(Stored data)
^^^^
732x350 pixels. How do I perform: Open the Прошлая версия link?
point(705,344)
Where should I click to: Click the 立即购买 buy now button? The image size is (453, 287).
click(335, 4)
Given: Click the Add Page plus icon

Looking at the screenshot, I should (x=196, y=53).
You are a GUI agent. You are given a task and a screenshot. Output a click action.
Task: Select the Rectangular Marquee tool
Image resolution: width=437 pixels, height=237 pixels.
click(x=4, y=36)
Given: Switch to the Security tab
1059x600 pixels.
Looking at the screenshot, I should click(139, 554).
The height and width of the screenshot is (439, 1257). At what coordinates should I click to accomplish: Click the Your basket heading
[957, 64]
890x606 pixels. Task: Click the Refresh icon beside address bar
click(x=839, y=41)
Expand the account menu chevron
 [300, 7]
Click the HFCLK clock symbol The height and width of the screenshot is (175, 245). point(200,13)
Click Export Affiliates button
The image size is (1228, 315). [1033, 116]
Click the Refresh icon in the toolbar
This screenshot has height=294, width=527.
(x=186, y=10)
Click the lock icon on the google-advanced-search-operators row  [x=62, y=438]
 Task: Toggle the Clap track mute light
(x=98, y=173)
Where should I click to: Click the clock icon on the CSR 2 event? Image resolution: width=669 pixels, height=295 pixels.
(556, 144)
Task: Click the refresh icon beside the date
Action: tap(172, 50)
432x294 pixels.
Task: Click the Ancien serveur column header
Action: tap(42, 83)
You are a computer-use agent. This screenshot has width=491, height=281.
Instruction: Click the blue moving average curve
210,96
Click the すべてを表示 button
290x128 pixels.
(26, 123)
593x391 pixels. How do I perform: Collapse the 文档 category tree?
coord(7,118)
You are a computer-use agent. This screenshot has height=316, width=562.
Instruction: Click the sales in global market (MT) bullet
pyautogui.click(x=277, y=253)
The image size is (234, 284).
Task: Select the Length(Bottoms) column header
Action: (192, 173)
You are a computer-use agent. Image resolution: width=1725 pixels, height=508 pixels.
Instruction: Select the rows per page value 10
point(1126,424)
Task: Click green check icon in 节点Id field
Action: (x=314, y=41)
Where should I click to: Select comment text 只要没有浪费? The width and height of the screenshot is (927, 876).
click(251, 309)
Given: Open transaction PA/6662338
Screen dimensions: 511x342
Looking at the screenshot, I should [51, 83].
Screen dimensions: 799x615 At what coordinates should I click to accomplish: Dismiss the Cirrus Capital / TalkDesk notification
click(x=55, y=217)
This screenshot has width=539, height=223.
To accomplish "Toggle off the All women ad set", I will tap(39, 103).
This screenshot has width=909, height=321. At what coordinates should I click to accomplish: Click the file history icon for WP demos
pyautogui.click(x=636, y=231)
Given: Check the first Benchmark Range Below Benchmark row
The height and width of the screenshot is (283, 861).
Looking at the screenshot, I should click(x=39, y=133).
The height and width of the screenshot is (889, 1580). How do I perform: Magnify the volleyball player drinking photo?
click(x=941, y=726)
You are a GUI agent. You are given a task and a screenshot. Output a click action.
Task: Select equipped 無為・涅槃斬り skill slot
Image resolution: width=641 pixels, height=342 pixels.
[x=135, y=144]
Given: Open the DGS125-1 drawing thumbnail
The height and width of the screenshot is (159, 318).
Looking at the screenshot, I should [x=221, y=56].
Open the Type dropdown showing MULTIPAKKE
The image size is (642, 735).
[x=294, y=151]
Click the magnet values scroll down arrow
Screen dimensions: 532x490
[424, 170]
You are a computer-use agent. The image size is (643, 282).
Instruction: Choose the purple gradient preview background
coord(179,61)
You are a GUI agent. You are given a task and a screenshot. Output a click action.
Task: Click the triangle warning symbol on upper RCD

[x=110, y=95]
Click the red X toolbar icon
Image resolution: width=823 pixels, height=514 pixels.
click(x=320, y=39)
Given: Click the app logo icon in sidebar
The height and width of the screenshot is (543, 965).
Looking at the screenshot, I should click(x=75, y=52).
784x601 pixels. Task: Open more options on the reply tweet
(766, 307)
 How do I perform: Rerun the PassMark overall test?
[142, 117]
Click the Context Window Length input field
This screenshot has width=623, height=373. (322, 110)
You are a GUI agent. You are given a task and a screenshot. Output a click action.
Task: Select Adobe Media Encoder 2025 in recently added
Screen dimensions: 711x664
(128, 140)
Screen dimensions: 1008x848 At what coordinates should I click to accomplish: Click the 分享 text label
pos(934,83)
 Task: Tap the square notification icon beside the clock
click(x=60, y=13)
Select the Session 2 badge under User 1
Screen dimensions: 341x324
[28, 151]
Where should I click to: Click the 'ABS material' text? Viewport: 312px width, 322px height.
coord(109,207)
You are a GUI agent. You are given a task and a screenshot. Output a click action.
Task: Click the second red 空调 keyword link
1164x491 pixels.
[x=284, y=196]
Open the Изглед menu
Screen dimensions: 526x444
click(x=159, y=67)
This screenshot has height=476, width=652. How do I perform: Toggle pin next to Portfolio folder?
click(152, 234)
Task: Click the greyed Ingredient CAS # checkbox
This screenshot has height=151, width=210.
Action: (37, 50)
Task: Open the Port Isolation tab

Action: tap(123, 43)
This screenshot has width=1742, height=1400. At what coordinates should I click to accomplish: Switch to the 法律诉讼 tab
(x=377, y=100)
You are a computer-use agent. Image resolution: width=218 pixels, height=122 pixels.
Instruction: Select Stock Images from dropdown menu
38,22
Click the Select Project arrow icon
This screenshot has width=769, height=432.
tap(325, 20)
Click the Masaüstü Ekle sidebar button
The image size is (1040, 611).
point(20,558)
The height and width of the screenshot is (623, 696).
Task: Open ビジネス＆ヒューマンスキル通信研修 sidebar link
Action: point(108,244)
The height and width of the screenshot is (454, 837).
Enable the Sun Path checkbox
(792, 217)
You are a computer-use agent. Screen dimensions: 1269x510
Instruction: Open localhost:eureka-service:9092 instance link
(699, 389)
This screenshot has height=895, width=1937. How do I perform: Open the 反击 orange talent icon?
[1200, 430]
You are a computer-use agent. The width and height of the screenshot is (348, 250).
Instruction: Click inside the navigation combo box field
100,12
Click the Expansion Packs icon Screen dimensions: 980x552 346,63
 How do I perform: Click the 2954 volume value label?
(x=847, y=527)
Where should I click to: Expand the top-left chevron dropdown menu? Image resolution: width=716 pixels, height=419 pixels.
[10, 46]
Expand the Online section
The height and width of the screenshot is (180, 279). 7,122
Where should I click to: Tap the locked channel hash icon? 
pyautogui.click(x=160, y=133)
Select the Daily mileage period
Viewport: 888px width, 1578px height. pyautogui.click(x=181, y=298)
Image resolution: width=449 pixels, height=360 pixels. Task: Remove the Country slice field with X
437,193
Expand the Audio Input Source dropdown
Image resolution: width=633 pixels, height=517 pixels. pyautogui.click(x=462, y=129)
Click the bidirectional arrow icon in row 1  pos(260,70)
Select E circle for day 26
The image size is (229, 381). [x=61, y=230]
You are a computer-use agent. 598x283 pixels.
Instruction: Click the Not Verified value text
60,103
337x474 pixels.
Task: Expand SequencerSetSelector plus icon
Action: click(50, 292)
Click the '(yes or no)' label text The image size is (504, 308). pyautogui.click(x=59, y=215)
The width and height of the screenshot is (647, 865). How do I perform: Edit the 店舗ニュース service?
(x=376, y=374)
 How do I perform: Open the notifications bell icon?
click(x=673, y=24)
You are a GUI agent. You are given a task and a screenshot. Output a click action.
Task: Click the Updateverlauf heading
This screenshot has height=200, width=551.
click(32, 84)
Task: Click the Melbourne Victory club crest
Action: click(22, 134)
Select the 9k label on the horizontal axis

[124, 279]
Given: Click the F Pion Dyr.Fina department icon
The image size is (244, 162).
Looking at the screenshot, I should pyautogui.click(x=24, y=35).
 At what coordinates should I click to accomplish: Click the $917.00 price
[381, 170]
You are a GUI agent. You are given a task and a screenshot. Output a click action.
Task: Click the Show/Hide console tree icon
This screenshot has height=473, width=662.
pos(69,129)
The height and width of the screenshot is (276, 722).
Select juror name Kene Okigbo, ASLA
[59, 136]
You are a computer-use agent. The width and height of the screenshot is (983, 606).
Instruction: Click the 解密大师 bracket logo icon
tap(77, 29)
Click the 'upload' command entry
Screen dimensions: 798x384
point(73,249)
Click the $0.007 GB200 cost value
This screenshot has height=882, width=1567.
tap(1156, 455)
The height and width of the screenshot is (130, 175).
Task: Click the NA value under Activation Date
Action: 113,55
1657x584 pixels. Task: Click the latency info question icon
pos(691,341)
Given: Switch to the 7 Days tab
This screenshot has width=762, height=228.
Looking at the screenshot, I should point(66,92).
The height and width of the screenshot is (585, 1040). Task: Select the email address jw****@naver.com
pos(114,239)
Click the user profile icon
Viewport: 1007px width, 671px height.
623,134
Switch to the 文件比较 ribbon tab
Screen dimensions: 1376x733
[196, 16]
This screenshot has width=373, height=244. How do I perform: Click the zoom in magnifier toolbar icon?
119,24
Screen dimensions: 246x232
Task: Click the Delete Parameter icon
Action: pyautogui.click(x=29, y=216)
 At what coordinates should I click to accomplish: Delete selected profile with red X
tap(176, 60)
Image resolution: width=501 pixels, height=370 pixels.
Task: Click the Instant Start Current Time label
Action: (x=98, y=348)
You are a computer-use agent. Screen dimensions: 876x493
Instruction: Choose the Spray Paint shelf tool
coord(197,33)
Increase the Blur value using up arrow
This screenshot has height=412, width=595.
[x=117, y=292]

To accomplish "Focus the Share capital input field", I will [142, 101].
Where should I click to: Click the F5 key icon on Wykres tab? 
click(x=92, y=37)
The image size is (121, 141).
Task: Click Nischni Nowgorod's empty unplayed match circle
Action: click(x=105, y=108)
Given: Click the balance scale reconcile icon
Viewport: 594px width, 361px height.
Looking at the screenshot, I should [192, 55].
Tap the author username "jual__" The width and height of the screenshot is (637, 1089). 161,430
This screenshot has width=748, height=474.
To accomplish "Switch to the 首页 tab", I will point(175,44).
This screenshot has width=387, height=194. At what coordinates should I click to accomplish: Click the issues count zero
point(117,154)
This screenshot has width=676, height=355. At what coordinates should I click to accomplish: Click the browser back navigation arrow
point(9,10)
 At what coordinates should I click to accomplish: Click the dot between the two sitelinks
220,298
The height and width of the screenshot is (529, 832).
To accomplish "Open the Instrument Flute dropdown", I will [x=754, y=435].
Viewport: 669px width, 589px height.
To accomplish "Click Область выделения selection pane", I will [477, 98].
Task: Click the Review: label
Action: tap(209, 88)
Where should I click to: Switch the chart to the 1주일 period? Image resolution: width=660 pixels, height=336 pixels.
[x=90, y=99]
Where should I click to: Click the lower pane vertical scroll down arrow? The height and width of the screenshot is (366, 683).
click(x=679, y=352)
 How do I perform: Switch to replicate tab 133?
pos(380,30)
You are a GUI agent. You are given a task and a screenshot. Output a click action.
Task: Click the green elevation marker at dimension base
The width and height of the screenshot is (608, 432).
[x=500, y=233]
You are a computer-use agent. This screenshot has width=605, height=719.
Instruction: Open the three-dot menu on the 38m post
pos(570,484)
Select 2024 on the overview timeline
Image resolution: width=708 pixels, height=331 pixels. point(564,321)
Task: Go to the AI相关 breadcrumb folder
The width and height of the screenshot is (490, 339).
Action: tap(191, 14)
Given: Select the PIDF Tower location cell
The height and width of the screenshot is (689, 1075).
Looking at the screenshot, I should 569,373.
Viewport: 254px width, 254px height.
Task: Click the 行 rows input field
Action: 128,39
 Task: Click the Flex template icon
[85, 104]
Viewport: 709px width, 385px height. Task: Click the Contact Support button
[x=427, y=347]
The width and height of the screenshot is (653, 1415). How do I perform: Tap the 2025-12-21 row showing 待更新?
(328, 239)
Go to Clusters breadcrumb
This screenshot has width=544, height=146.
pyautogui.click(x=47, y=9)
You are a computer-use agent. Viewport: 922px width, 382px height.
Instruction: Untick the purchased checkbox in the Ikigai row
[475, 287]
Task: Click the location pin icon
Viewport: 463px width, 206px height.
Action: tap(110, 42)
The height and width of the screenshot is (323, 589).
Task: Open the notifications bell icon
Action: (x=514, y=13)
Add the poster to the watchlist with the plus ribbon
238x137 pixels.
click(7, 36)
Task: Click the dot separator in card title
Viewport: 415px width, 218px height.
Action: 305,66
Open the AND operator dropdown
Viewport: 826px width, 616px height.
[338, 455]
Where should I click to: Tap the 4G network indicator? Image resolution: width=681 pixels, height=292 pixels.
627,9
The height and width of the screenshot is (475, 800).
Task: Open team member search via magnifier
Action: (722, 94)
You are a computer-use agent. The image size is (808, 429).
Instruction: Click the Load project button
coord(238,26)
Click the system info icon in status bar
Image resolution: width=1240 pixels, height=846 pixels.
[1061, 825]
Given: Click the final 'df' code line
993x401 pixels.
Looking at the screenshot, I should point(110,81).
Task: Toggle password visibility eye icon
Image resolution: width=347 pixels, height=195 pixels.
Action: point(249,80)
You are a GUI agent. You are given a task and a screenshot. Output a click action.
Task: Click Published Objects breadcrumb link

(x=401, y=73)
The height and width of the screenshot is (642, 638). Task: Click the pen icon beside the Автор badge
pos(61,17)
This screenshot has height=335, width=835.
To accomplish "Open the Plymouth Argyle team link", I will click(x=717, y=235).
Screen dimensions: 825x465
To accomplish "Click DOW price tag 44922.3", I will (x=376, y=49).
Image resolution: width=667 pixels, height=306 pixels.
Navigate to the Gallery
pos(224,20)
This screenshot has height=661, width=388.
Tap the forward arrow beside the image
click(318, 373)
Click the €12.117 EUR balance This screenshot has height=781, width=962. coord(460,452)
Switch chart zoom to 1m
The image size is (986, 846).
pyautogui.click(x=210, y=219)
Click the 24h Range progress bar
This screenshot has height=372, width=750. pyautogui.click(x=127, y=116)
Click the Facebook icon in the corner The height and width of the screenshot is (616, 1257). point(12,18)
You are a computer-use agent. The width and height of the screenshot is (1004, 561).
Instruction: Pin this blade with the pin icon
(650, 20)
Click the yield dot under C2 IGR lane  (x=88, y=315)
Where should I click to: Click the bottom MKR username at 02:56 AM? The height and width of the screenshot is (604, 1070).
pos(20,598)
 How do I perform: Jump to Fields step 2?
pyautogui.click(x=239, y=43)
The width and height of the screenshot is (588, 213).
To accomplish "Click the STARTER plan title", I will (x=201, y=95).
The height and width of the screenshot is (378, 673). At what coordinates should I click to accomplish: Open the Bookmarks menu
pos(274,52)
^^^^
_What you have to do:_ Copy the stretch of the records above that runs from the line with "The width and height of the screenshot is (490, 339)." through the line with "Given: Select the PIDF Tower location cell". Both end lines belong in the copy, and nothing else does.

_Response to the exercise:_
The width and height of the screenshot is (490, 339).
Action: tap(191, 14)
Given: Select the PIDF Tower location cell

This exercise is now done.